Exercise objective — Reproduce the data word for word, starting at the line that contains "203, 601, 211)" and ending with the line that contains "Danza: Roztańczony Renesans", both included.

Data entries
[Begin]
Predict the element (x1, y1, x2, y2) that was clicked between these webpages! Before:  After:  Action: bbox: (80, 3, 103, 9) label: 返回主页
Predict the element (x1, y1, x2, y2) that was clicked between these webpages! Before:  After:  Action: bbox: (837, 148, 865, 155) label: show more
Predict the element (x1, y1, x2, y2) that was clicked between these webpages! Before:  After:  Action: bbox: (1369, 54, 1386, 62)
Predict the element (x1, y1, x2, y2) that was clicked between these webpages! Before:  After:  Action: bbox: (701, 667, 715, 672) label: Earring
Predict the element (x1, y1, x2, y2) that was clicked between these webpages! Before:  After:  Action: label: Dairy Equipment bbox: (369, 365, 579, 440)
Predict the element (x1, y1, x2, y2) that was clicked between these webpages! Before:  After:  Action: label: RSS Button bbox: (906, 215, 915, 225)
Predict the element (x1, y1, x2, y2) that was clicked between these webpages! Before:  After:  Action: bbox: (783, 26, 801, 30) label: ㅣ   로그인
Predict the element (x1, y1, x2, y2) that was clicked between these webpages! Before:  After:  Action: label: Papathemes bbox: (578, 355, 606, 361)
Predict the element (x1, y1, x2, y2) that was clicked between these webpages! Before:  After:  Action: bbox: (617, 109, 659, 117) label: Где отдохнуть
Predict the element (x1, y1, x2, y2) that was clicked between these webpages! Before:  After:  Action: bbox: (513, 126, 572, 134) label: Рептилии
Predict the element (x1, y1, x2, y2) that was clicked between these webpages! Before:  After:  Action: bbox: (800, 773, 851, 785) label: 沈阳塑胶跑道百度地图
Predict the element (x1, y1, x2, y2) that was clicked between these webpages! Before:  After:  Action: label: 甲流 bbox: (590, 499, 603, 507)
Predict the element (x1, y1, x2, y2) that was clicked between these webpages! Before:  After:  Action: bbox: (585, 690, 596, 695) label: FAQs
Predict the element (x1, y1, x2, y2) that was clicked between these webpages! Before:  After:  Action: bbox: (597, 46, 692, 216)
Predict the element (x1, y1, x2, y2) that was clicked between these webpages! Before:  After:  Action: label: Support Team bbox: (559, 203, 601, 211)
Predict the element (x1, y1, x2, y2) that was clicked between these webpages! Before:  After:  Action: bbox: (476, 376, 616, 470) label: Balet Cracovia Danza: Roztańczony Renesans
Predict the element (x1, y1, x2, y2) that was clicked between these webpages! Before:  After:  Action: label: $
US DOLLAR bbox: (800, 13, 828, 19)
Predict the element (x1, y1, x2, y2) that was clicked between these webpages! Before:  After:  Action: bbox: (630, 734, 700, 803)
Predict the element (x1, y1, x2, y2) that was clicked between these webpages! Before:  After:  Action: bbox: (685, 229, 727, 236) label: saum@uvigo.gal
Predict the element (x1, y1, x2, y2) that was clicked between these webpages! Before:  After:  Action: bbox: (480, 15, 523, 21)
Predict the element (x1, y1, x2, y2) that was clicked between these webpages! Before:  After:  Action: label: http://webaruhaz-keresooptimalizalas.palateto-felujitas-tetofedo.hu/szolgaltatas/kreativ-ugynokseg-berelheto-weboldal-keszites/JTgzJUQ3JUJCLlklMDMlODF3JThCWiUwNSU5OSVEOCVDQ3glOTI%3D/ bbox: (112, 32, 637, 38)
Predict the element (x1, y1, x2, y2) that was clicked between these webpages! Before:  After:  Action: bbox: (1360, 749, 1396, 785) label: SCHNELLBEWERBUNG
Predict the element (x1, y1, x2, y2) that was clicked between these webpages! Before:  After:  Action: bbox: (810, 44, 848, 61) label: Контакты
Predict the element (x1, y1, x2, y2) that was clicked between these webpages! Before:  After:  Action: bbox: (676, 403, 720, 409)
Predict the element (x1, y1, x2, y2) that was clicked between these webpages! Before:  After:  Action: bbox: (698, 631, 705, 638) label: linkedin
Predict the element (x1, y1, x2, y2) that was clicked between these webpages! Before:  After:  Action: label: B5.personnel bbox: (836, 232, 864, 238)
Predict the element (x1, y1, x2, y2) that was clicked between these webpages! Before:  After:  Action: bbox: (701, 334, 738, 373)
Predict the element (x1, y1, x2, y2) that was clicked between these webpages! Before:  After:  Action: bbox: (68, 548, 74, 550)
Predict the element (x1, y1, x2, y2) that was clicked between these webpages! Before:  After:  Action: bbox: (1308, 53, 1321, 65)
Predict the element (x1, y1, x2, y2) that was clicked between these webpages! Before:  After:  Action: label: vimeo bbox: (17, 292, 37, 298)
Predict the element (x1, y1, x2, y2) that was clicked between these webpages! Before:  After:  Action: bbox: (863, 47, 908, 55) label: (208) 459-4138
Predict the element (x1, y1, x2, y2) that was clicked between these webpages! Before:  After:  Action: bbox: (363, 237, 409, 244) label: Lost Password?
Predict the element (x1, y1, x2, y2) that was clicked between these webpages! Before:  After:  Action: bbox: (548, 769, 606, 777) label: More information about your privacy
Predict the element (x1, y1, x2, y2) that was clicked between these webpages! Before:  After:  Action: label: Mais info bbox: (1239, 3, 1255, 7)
[End]
Exercise output —
Predict the element (x1, y1, x2, y2) that was clicked between these webpages! Before:  After:  Action: label: Support Team bbox: (559, 203, 601, 211)
Predict the element (x1, y1, x2, y2) that was clicked between these webpages! Before:  After:  Action: bbox: (476, 376, 616, 470) label: Balet Cracovia Danza: Roztańczony Renesans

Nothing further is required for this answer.